Holly had already washed and dressed, gobbled down her poached egg on toast (Holly’s appetite tripled in the presence of grief; Birdie’s vanished), and been taken outside by Allene to feed the pigeons. The bag of crumbs went untouched as Holly spent the morning watching motorcars rumble down Fifth Avenue instead. The endless rolling of automobiles was a balm for her little soul.
Birdie dressed slowly before any of the maids could offer to help. The lump on her shin was aching something horrible. Laudanum would be helpful, but Birdie had refused it. Pain washed her vision of all the softness in life and allowed her to see all in distinct detail. Sometimes the details hurt, but reality was something she clung to. No wistful dreams and half-awake longings for her. Not anymore.
Someone knocked on the door.
“Miss Dreyer? There is someone here to see you.”
Birdie frowned. “Who is it?” she asked.
“It’s Mr. Ernest Fielding, miss.”
“I’ll be down in a minute.” Why on earth would Ernie want to see her? Ernie had never before appeared at the Cutter house asking for Birdie. When they used to play blindman’s bluff, Ernie always let the searching fingers of Allene and Jasper find him, and they’d whoop in satisfaction. When Birdie was blindfolded, he never let himself be caught. Despite her beauty, her quietness placed her in the shadows of the quick-tongued and quick-witted Jasper and Allene. In this case, like did not attract like. Ernie needed their brightness to see his own self in better relief.
She dressed herself carefully, arranging her hair in a simple bun. No jewelry, not even appropriate jet, was worn in her mourning. Which was convenient since she owned no jewelry worth wearing.

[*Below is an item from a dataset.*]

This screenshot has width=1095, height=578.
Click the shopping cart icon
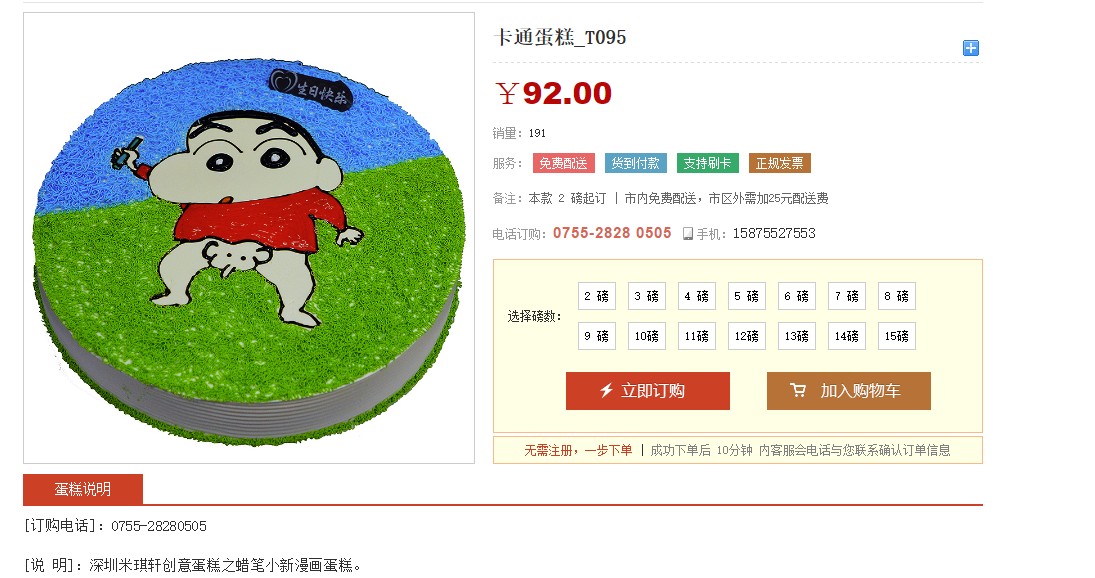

Downstairs, Ernie sat on an ottoman, staring out the window and watching the few birds flitting around the Cutter garden. In the distance, Esther was picking the ripe peaches from the heavily laden tree. Esther had been enthusiastically collecting cherry, apricot, and peach pits that would be donated to the war effort to make more gas masks. A basket of victory garden corn at her side would likely be cooked down with cream for dinner.
Birdie was at his side before he noticed her.
“Oh!” He stood up. “Hello, Birdie. How are you?”
She smiled. He was so sincere, so kind. Times like this, he earned his name. “Thank you, Ernie.” She sat down, and he mirrored her descent to the sofa.